Thursday, September 1, 2011

Dirty Laundry

This poor woman at my insurance company drew the short straw and had to talk to the sobbing white lady today.  Bless her heart.  "Are you in danger of hurting yourself or someone else?", she asked.  I chuckled to myself.  I hadn't thought about it until she asked.  She had to ask, she said.  If I was honestly in the mindset to hurt myself or someone else, I highly doubt I would be on the phone verifying that my insurance would cover such a catastrophe.  I found this amusing and was grateful for the break from crying.  Oh, the crying.  Not just any cry--the ugly cry.  Yuck.

If I am completely honest with myself and others, which I strive to be, I must air the good and the bad.  This blog is titled "Sternly Blunt" for a reason.  I'm pretty good at both.  I am about to bluntly talk about what's really going on.  Maybe in the hopes of hearing from someone with similar experience.  Maybe to encourage someone else who is going through something similar to do what I did today.  I realize that I may be judged by some, and that's a risk I'm willing to take.

I'm not happy.  There.  I said it. 

In past posts, I have joked about and tried to make fun of myself for not having a life.  Which I don't.  I am a social creature by nature.  Riley's schedule doesn't exactly lend itself to a social life.  He naps three times a day and is bed by 8:00 every night.  Outside of necessary errands, that doesn't leave a whole lot of time to socialize.  John travels and has a life outside this house.  Morgan is a busy teenager and is never here.  Which leaves me, Riley and the dog.  All.  The.  Time. 

I realize some of my dilemma is of my own making.  Who implemented the schedule?  Um, me.  Who insisted on staying home with the baby?  Um, that would be me again.  Who could go back to school and put Riley in daycare if she chose to?  Again, me.  I don't want to do that, though.  I really want to be doing exactly what I'm doing.  I just want to be happier doing it. 

Riley is a true joy.  Really, he is.  That chubby little booger is sweet, happy, hungry (all the time) and looooooves his mama.  He is quite content to just sit and be with me.  I could eat him up.  He's also demanding, a huge time constraint, and can be rather diva-ish when he hasn't had enough rest (I have no idea where he gets that).  Whew!  Thus, the problem with being tethered to the house.  Blech.  I had heard girlfriends talk about how isolating motherhood can be, especially when caring for an infant.  After vowing to not let myself become one of "those moms", I am in fact, her.  That mom.  I have justified, rationalized, and talked myself into a corner of woeful isolation. 

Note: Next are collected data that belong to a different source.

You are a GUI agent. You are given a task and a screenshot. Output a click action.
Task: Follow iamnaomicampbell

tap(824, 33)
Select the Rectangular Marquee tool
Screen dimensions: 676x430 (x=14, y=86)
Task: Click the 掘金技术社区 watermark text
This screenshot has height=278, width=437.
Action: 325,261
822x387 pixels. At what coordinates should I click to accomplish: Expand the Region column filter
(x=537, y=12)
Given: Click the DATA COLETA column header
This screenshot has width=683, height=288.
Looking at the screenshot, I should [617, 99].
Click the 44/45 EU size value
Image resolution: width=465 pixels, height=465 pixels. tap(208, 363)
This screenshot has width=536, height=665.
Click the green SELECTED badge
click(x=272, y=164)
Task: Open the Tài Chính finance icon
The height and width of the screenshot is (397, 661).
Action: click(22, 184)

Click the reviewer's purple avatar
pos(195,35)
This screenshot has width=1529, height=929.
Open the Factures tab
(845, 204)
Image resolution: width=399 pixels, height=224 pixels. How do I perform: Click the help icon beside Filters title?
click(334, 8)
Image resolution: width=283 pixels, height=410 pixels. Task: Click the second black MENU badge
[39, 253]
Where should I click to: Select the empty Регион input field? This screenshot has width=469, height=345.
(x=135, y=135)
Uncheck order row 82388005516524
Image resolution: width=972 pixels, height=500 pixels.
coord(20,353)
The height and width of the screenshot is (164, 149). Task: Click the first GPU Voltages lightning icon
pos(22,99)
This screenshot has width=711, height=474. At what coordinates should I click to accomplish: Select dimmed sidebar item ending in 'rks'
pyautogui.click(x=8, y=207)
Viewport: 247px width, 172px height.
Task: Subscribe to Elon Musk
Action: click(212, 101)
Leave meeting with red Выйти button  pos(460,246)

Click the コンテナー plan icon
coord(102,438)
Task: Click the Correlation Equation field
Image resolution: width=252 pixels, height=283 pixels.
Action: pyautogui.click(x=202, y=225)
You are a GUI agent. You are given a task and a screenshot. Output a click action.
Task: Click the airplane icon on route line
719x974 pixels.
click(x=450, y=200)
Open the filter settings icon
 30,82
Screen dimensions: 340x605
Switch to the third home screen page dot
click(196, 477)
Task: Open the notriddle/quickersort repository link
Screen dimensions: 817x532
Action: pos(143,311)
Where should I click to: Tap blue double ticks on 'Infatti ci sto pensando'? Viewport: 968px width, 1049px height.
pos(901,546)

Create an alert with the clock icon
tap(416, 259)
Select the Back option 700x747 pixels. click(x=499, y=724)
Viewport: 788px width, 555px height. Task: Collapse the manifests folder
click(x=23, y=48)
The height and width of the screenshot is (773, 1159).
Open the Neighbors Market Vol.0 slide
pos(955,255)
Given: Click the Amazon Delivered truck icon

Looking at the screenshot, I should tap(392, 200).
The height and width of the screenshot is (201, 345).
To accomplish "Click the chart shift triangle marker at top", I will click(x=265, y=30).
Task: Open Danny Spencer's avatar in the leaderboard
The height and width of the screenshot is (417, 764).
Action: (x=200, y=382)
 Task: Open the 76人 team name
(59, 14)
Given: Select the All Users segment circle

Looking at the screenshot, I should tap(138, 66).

I am tired of my family asking "What's wrong with you?".  I am sick of my husband talking about my "tone" when I address him.  He means well, but I swear if I hear, "Is there anything I can do to help?" one more time I'm gonna cut him.  I'm just tired of not feeling like myself. I'm ready to feel like me again, which hasn't been the case since long before Riley was born.

Baby blues?  Possibly.  Hormones?  Maybe.  Mid-life crisis?  I dunno.  But I'm gonna find out.  Pride and ego be damned, I called and made an appointment with a therapist today. 

After telling myself for months "Tomorrow will be better; it'll be different", maybe this time it really will.